Brown v. State

Florida District Courts of Appeal
Brown v. State, 702 So. 2d 1370 (1997)
1997 Fla. App. LEXIS 14992; 1997 WL 792125
Barfield, Joanos, Smith

Brown v. State

Opinion of the Court

PER CURIAM.

The appellant, Ulysses Brown, appeals the trial court’s order denying his motion to correct an illegal sentence filed pursuant to Florida Rule of Criminal Procedure 3.800(a). Because the record conclusively refutes appellant’s claims, we affirm. See Alvarez v. State, 358 So.2d 10, 12 (Fla. 1978); Johnson v. State, 641 So.2d 174 (Fla. 1st DCA 1994); Green v. State, 630 So.2d 1193 (Fla. 1st DCA 1994); Edgecomb v. State, 587 So.2d 647 (Fla. 1st DCA 1991).

We affirmed appellant’s sentence on direct appeal.

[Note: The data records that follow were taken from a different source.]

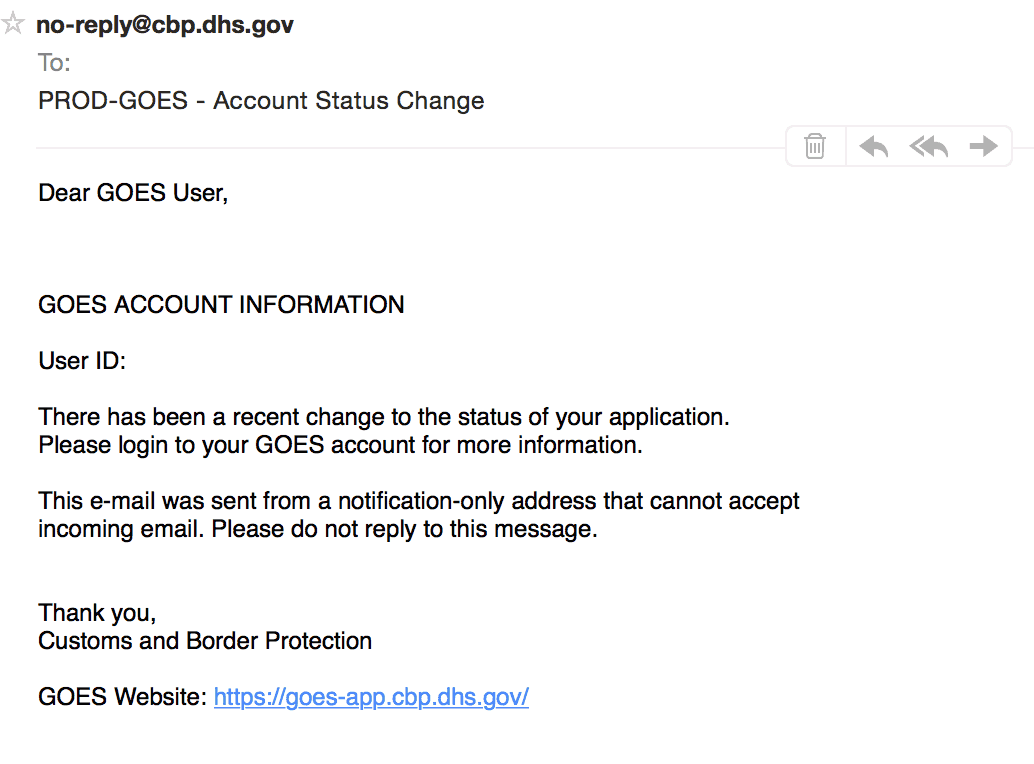Click the GOES ACCOUNT INFORMATION heading
Image resolution: width=1034 pixels, height=764 pixels.
[221, 305]

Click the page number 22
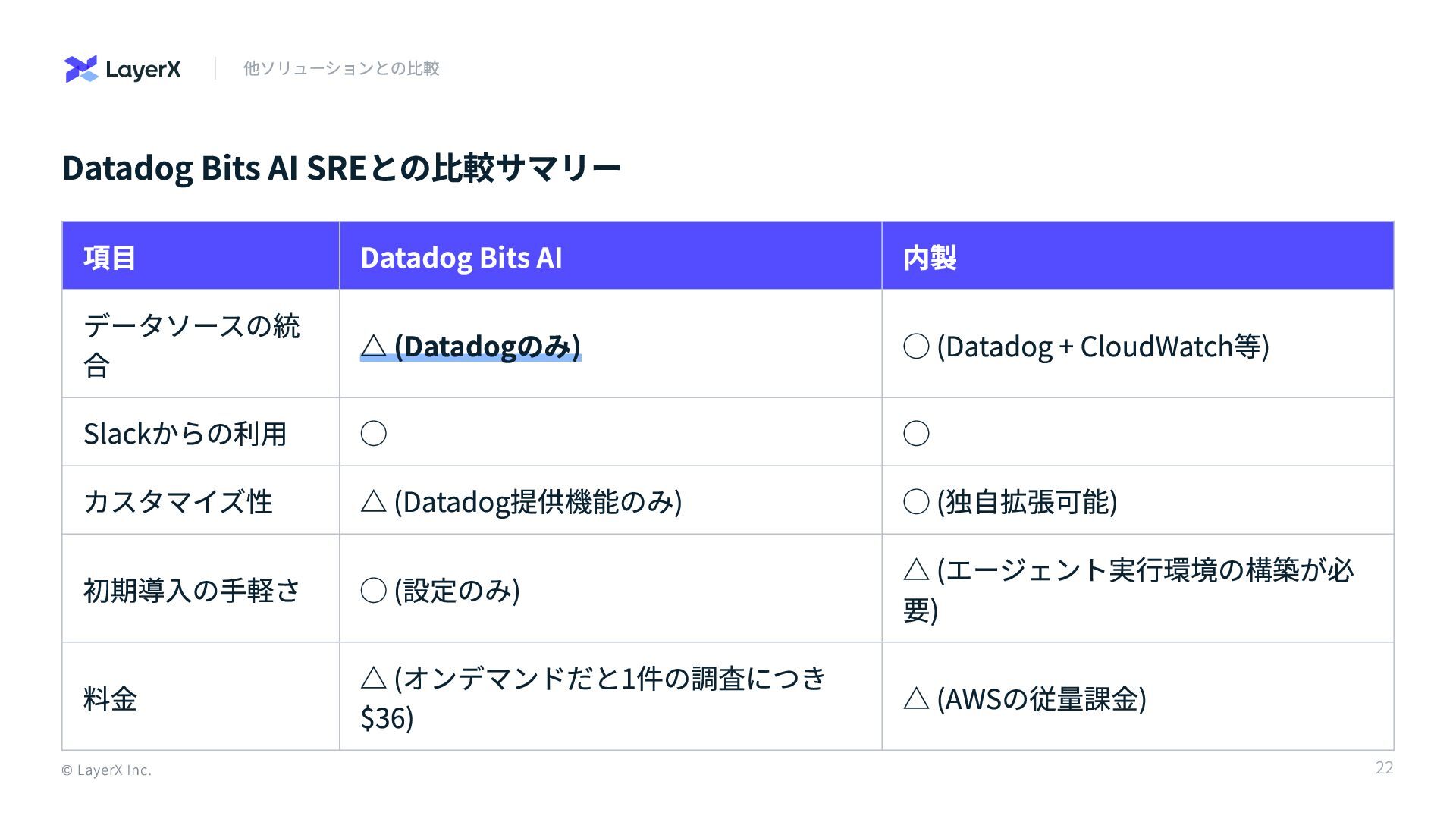click(1384, 767)
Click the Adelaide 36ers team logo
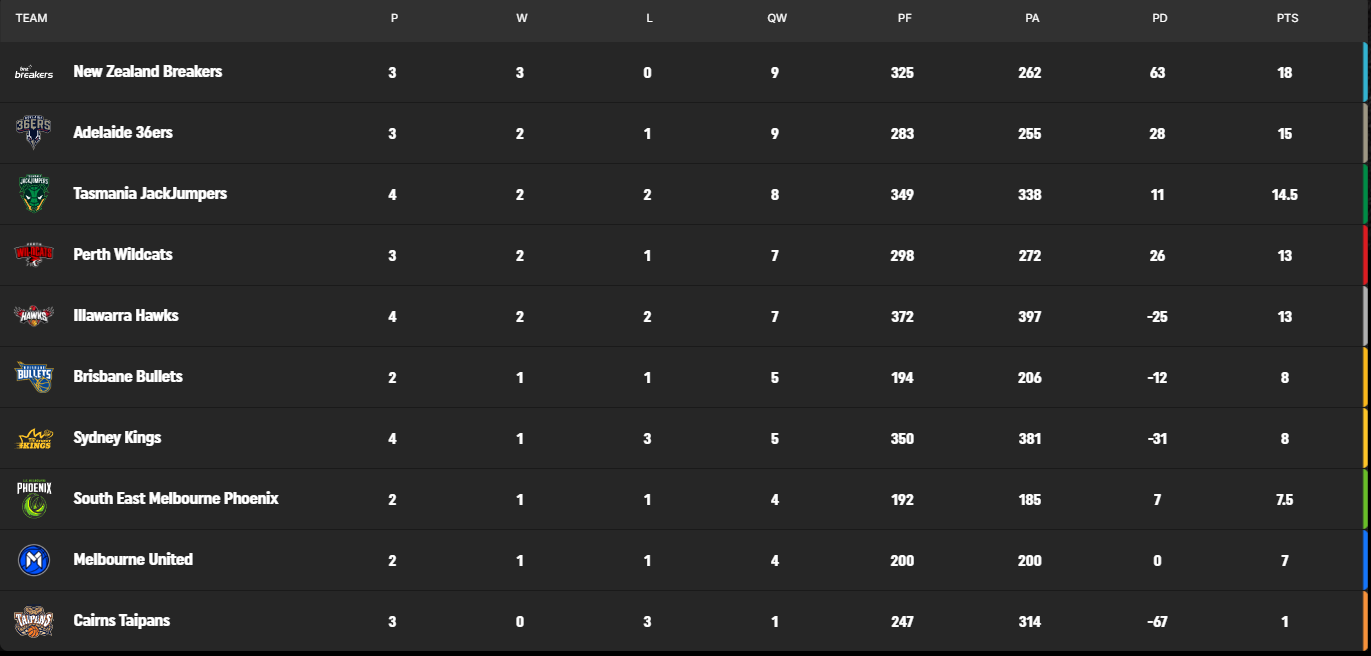Screen dimensions: 1371x656 click(x=33, y=133)
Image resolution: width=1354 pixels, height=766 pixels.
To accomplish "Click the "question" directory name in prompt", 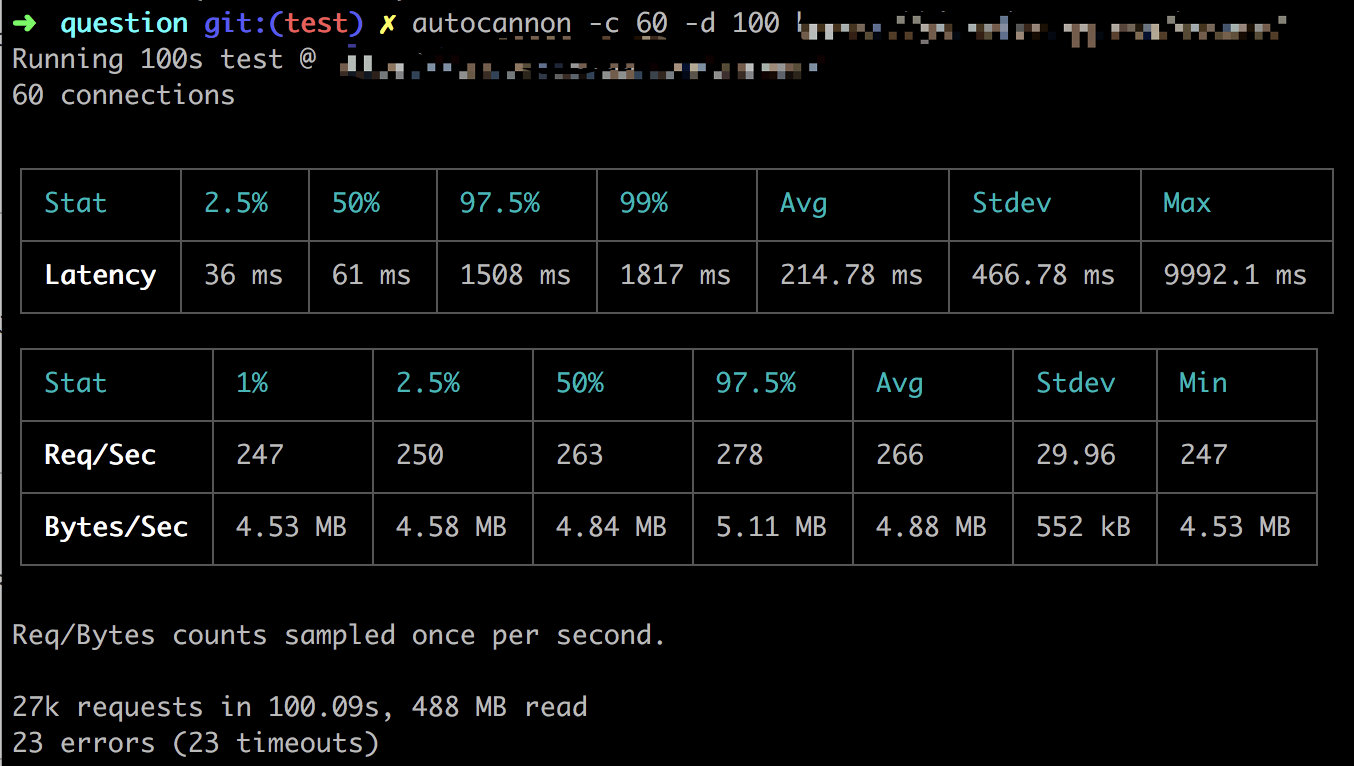I will 124,23.
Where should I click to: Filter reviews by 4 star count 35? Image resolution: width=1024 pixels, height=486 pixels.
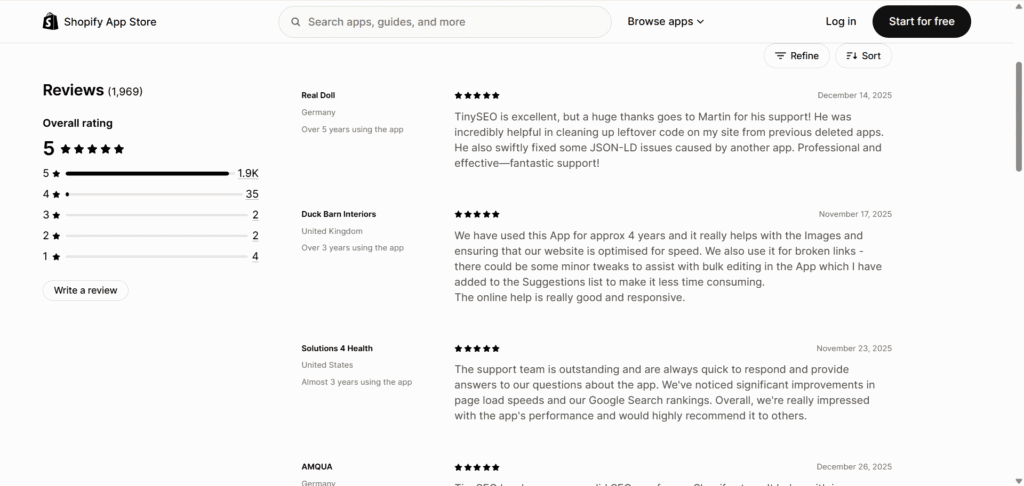(x=252, y=194)
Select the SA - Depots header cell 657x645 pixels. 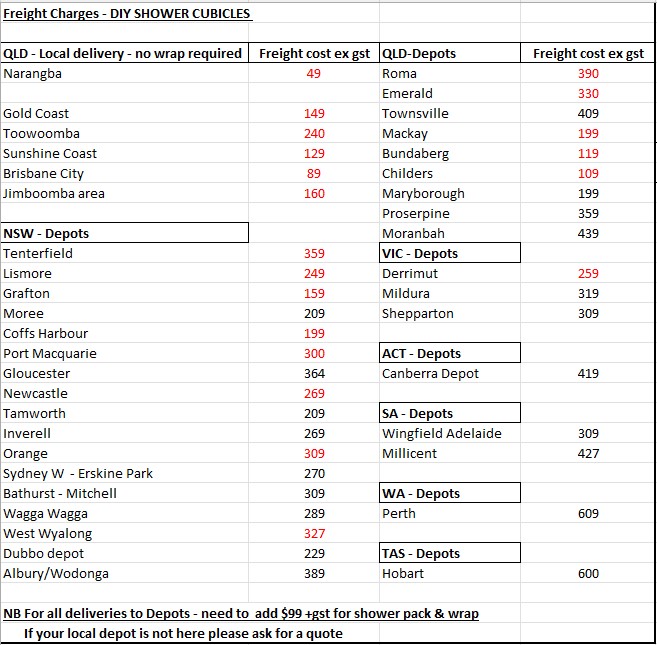point(450,413)
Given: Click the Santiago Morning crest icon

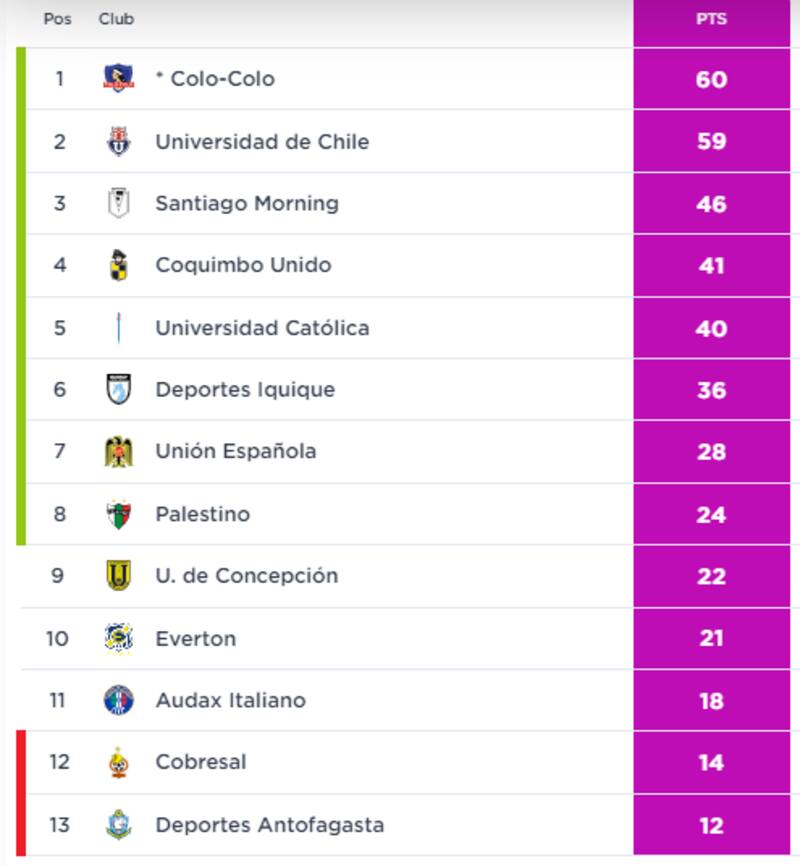Looking at the screenshot, I should [x=118, y=203].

Brown v. State, 447 So.2d 321 (Fla. 1st DCA 1984)(striking only the three-year minimum mandatory sentence on the robbery count that did not involve a firearm). We also have addressed, in a per curiam affirmance of the trial court’s denial, appellant’s claim that the trial court improperly retained jurisdiction over a portion of his sentence. Brown v. State, 646 So.2d 199 (Fla. 1st DCA 1994). Appellant’s current motion is an exact duplicate of the motion which was denied by the trial court in 1996. While the trial court understandably felt that this was a frivolous claim, we still must strike that portion of the trial court’s order which bars appellant from filing “any further motions for reduction or modification of sentence.” An “illegal” sentence may be corrected pursuant to rule 3.800(a) at any time. If appellant has new grounds for relief, he may raise them. However, we would direct appellant’s attention to section 944.28(2)(a), Florida Statutes (Supp. 1996). The filing of successive pleadings that raise issues which have already been decided on the merits is an abuse of process and can result in the forfeiture of gain-time or other sanctions. See Rooney v. State, 699 So.2d 1027 (Fla. 5th DCA 1997); Mercade v. State, 698 So.2d 1313 (Fla. 2d DCA 1997).

Accordingly, we affirm the trial court’s denial of appellant’s motion to correct an illegal sentence but strike that portion of the order which bars appellant from raising any more pleadings to reduce or modify his sentence.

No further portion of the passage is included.